John Cox, a Republican candidate for governor in California, released a new online advertisement attacking Democratic candidate Antonio Villaraigosa.
Cox’s online ad focuses on Villaraigosa’s action in 2008 when he defended Esteban Nuñez, the son of former Assembly Speaker Fabian Nuñez. At the time, the young Nuñez was charged of murder and assault of a deadly weapon.
The GOP gubernatorial candidate asked, “Why did Democrat candidate for Governor Antonio Villaraigosa ask for a murderer to go free?
Cronyism and corruption of the worst kind
The ad showed a picture of the grieving parents of Luis Santos, the student who died of stabbing by Esteban and his friend Ryan Jett.

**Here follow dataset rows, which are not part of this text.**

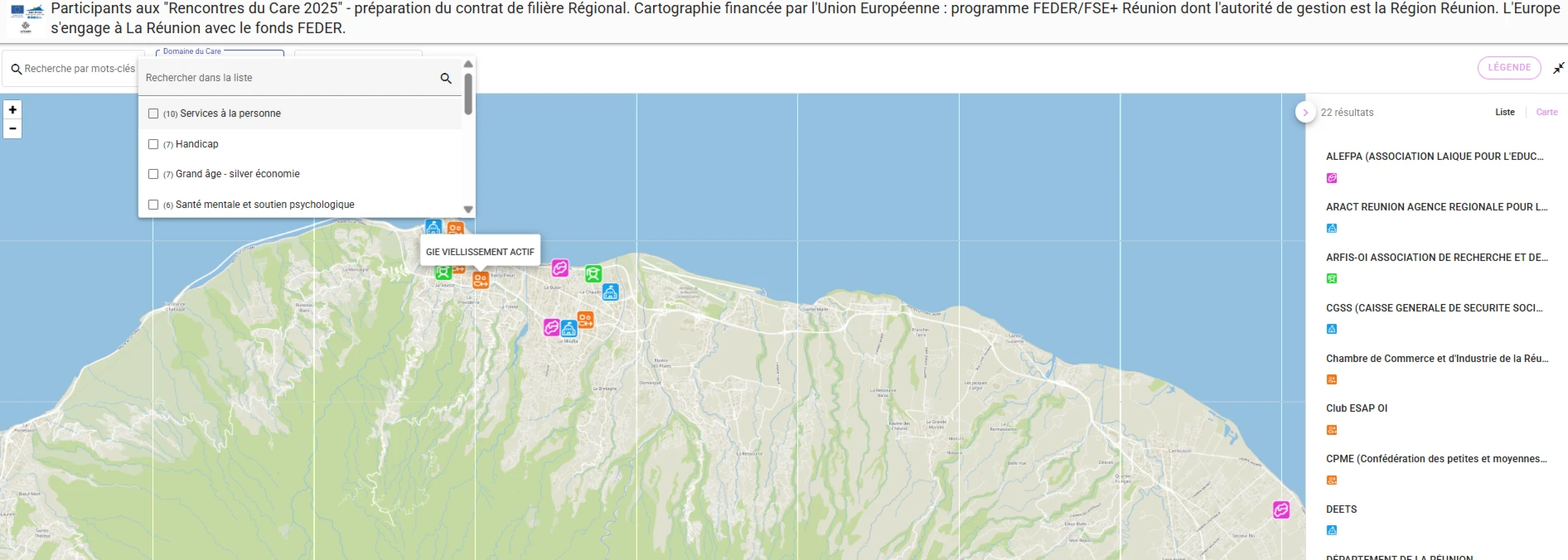This screenshot has height=560, width=1568.
Task: Click the pink icon under ALEFPA entry
Action: (1332, 178)
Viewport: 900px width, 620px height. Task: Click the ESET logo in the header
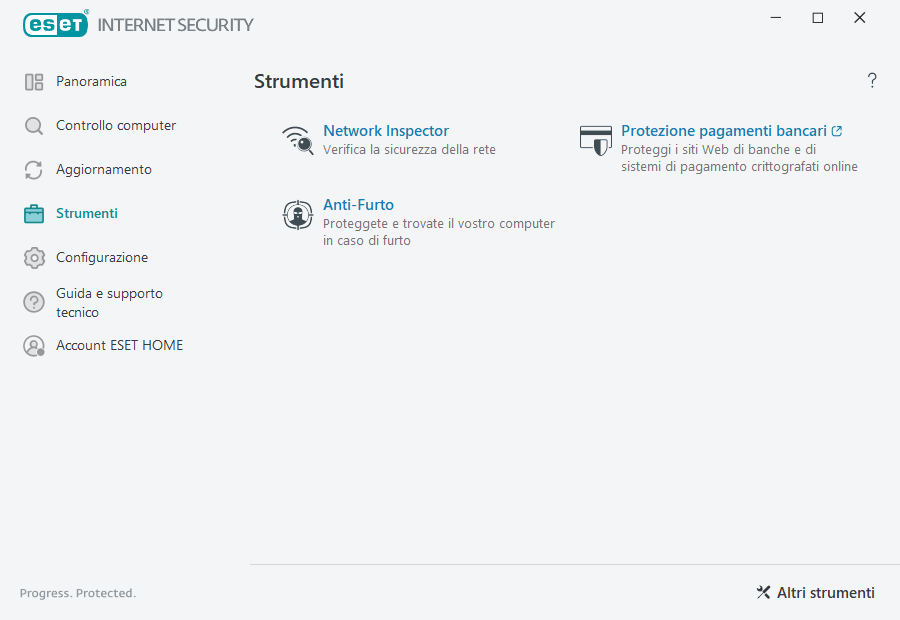pyautogui.click(x=55, y=24)
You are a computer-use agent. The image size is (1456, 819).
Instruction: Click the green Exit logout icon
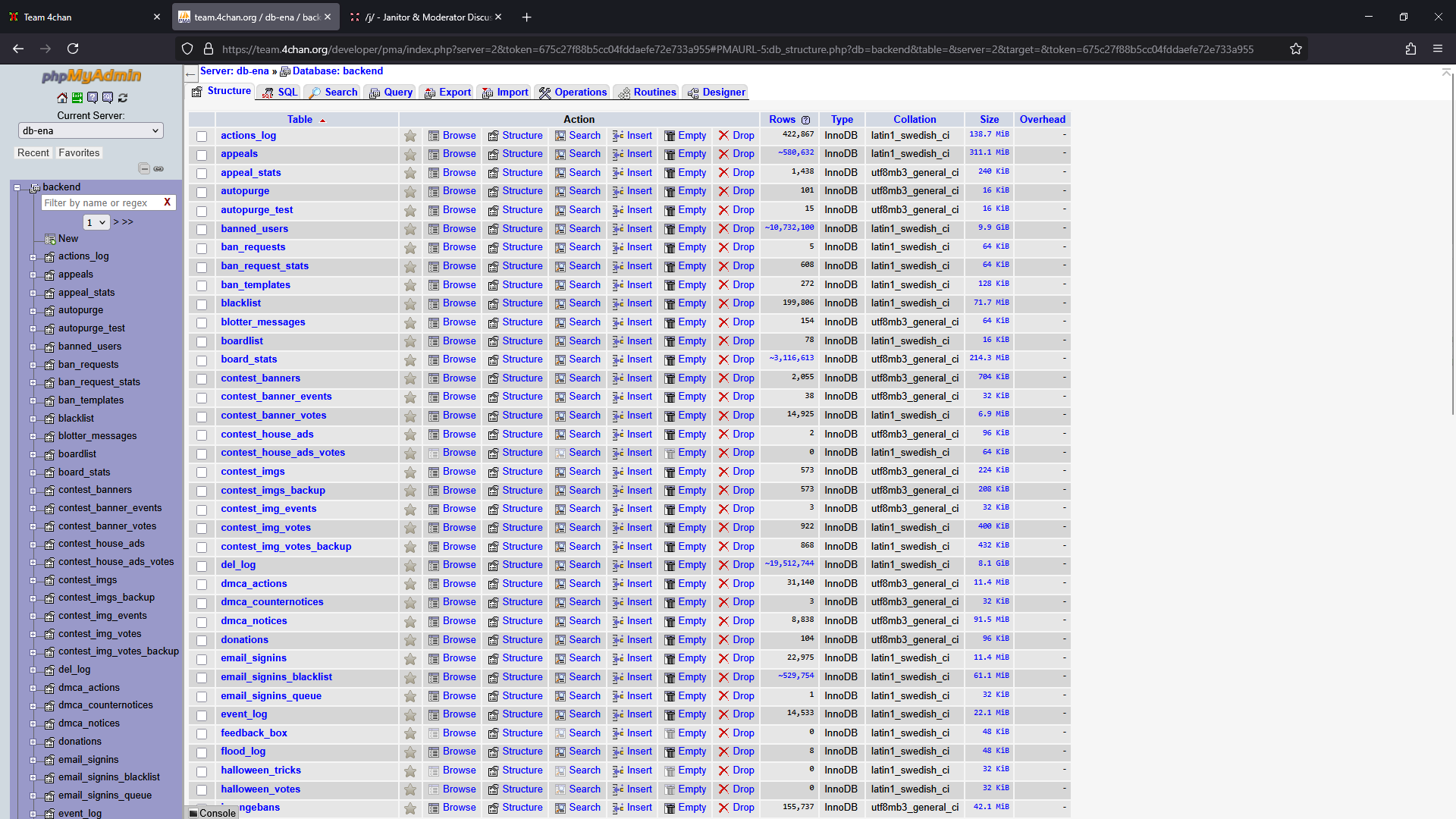tap(77, 98)
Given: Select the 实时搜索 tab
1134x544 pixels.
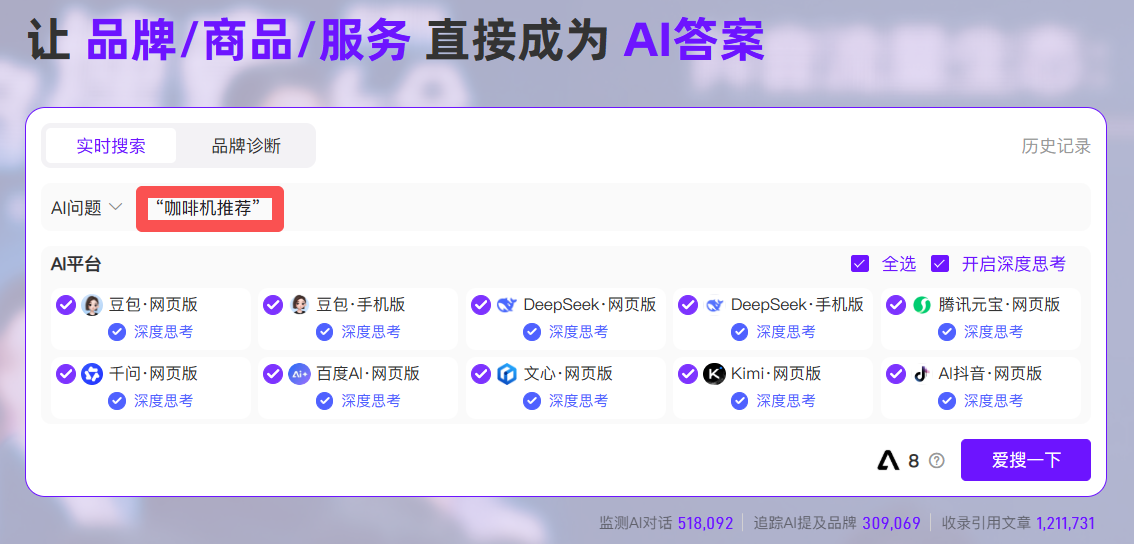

Alongside their picture were the words of then Los Angeles Mayor Villaraigosa, expressing his support for Esteban. It reads, “In my heart, I know Esteban Nuñez as a young man of good and upright character.”
Additionally, the ad pointed out that because of Esteban’s political connections he had the opportunity to plead guilty for manslaughter. For the same reason, he served shorter than his sentence of 16 years in prison.
During his last day in office in 2011, former Governor Arnold Schwarzenegger commuted Esteban’s sentence to seven years.
In a post on Facebook, Cox said, “This is cronyism and corruption of the worst kind.” he added that California voters cannot trust Villaraigosa to put their interest over his political allies.
California law enforcement associations endorsed Villaraigosa
In response, Villaraigosa’s spokesman, Luis Vizcaino, said Cox launched that attack after the former mayor received significant endorsements.
He said, “This attack comes the same week the state’s two most important law enforcement organizations endorsed Antonio Villaraigosa for governor.”
The California Police Chiefs Association and the Peace Officers Research Association endorsed the Democratic candidate.
In addition, Vizcaino emphasized that Villaraigosa reduced violent crimes by almost 50% during his tenure as a mayor.
Furthermore, he said Villaraigosa “was one of 70 individuals who supported the idea that a young man, who made a terrible mistake, still deserved a fair and proper bail and would honor the terms of his bail — which he did.”